What is being asked>
Return every record below exactly as written, omitting any pictures.

*** Opening of Excerpted records ***

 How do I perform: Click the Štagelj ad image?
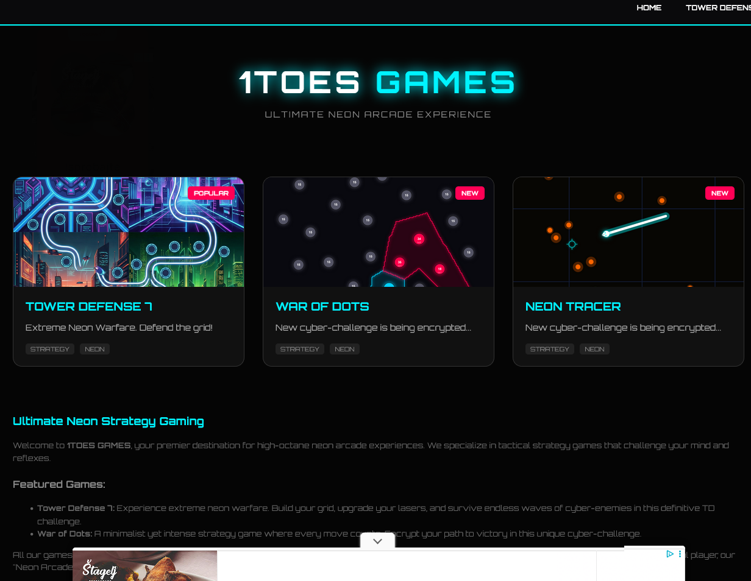[145, 566]
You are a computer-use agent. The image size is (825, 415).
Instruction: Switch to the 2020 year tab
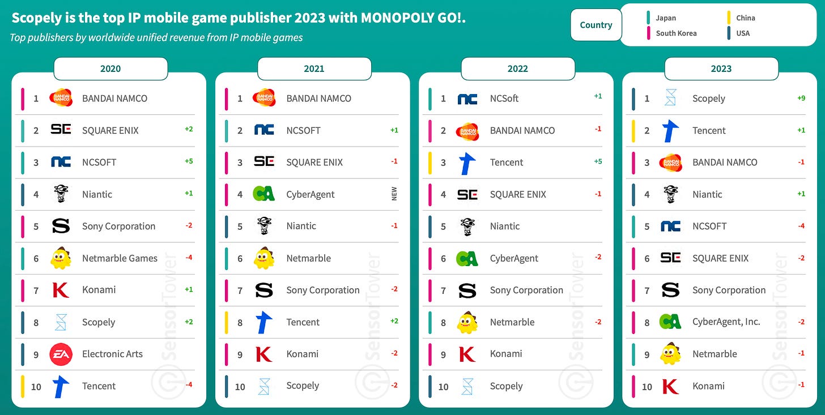coord(110,69)
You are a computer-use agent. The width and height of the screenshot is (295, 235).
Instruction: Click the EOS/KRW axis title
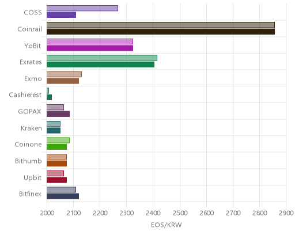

*** Close of Excerpted records ***

Written response>
 How do I perform: Click the Štagelj ad image?
[145, 566]
You are a computer-use agent. The image size is (825, 415).
Instruction: Switch to the 2020 year tab
coord(110,69)
You are a computer-use agent. The width and height of the screenshot is (295, 235).
Instruction: Click the EOS/KRW axis title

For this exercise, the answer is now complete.